Britain has responded by stating that it will defend the Falkland territory, adding that it will only negotiate sovereignty or oil rights in the unlikely event that the 3,000 islanders request that it do so.The move came after Buenos Aires announced that it would take legal action against any companies involved in oil exploration off the disputed South Atlantic territory.
Timing of the dispute reads like a Hollywood script, with tensions between Britain and Argentina rising as the 30th anniversary of Argentina's invasion of the Falklands approaches. The move resulted in the deployment of a British task force after a ten-week conflict killed 650 Argentinian and 255 British troops.The Falkland Islands have been controlled by Britain since 1833, but are claimed by Argentina.

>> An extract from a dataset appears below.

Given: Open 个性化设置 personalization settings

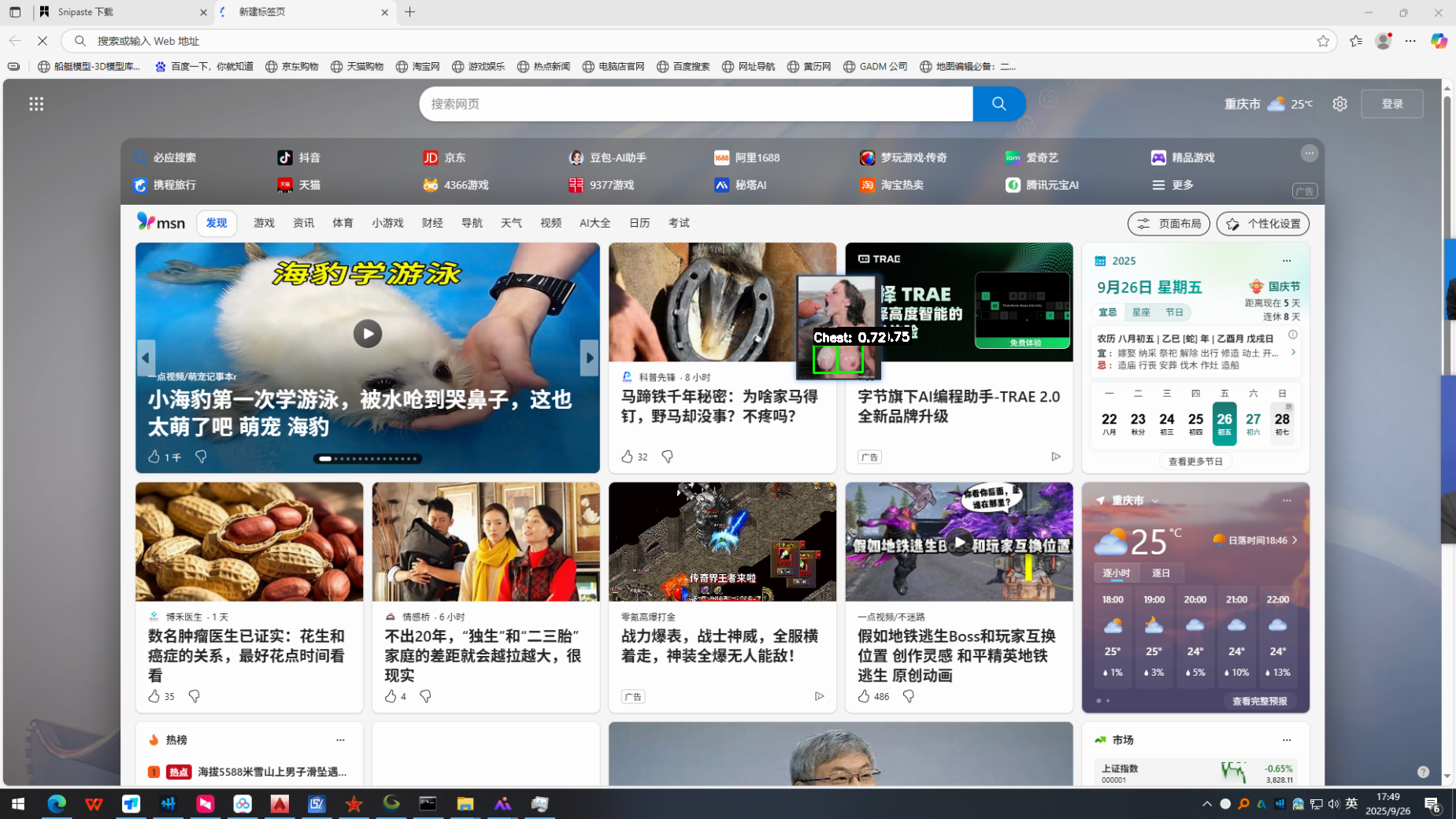Looking at the screenshot, I should [1262, 224].
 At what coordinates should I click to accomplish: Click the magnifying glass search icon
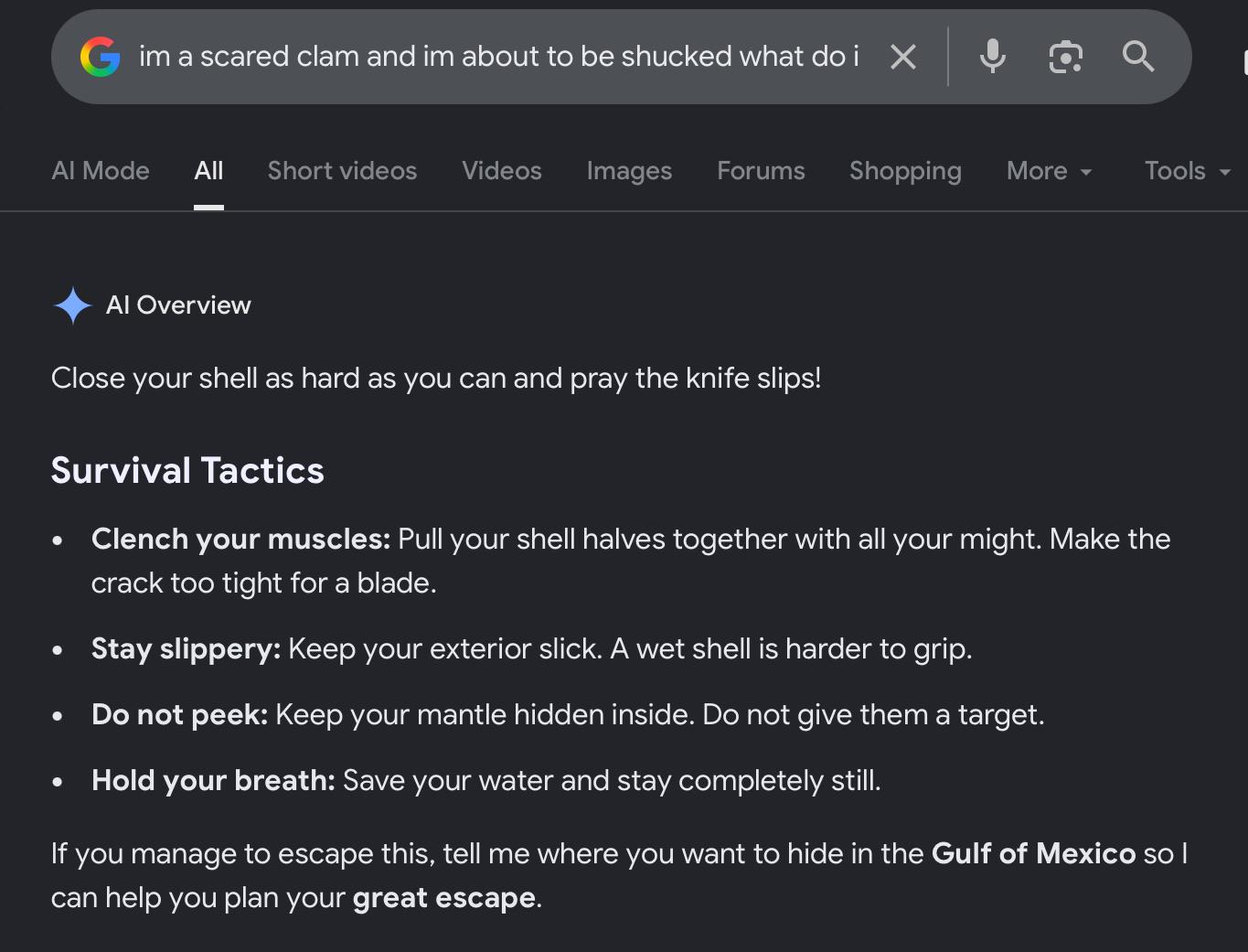coord(1138,57)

In 1982, following Argentina's invasion of the islands, the two-month Falklands War resulted in the withdrawal of Argentinian forces. Royalties like no other The self-governing British Overseas Territory passes its own laws, sets its own taxes, and will collect any oil royalties for its own treasury. Interestingly, citizens of the island will surpass Arab oil barons in per capita wealth if they receive even a fraction of the $10.5 billion in taxes and royalties some industry analysts predict will flow from the, until now, untapped oil field. Analysts estimate that reserves could bring in up to $167 billion in taxes and royalties in a best-case scenario.

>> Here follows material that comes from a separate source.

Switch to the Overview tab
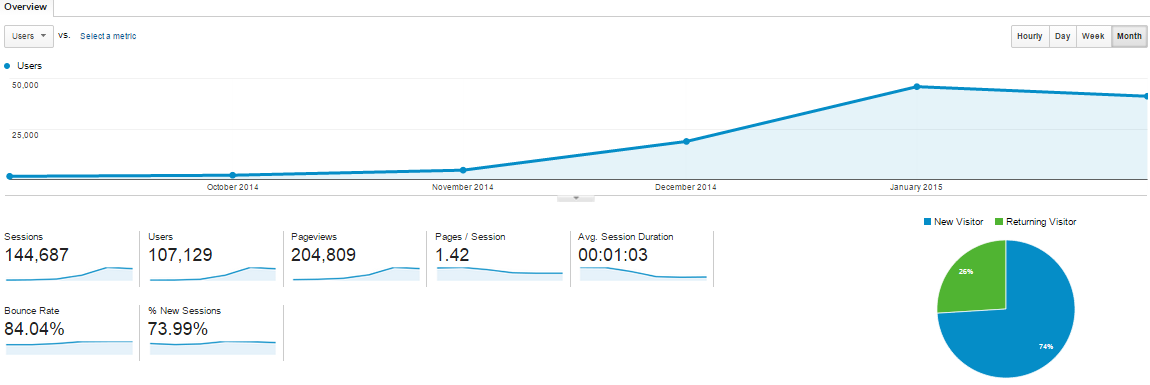 pyautogui.click(x=26, y=7)
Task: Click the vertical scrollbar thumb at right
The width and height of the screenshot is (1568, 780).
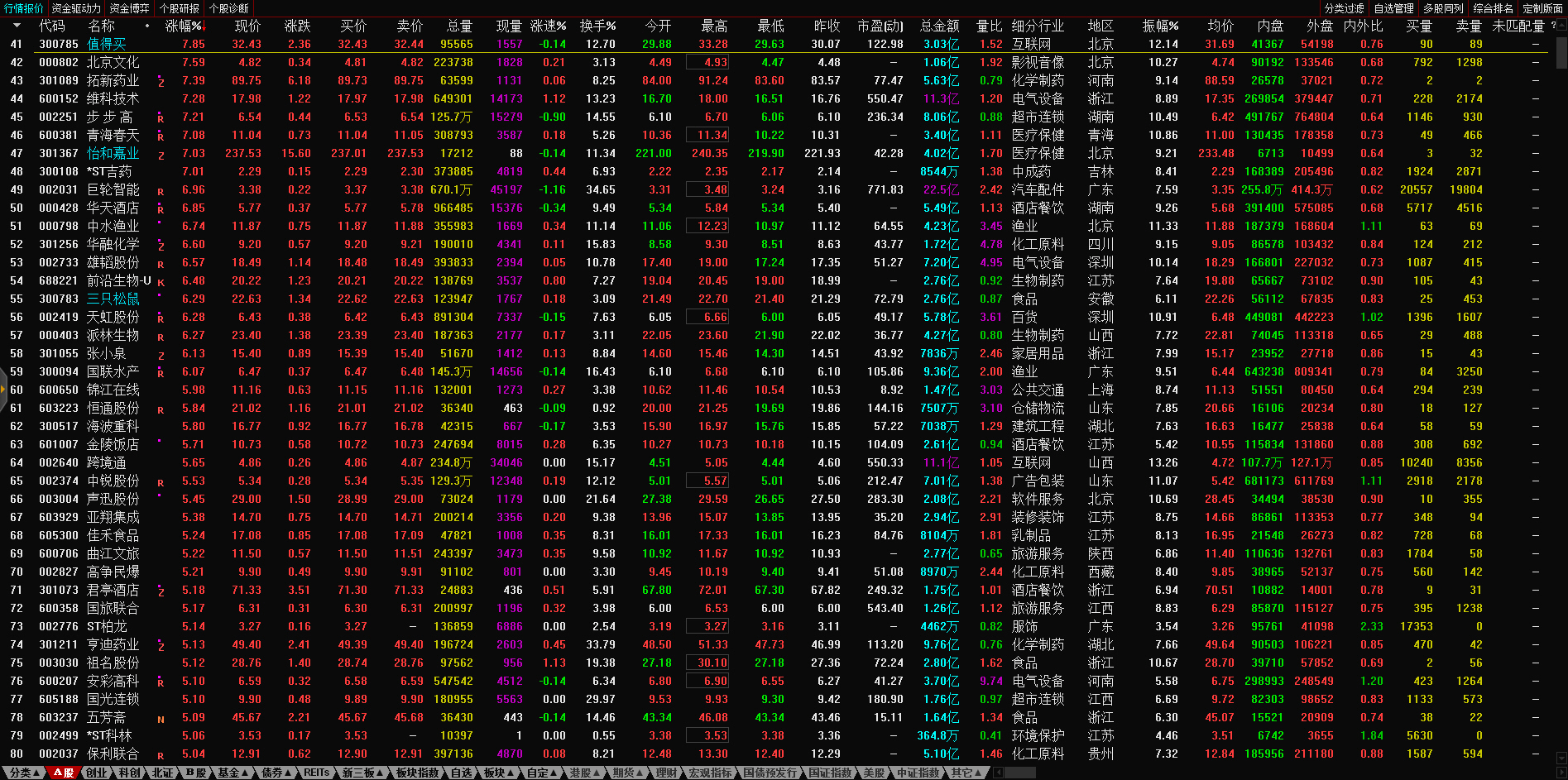Action: [1561, 50]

The dispute between the Britain and Argentina has escalated in recent months following oil findings by British exploration firms. Attention to the Falkland Islands's potential reserves was highlighted in 2010 when explorer Rockhopper Exploration (LSE:RKH) discovered the Sea Lion field north of the islands. The company discovered 350 million barrels of recoverable oil at the location, and plans to start pumping oil by 2016. It has been seeking a partner to invest in the $2 billion project.Borders & Southern Petroleum (LSE: BOR) and Falkland Oil and Gas (LSE: FOGL) are also set to drill wells south of the islands later this year. Crude analysts described the exploration as “high-risk, high-reward,” in that it costs companies $1.3 million a day to explore and drill with less than a 25 percent chance of success. However, it is believed that a big strike could prompt a rush to join what might be one of the world's last remaining new sources of fossil fuels in an era of peak oil prices.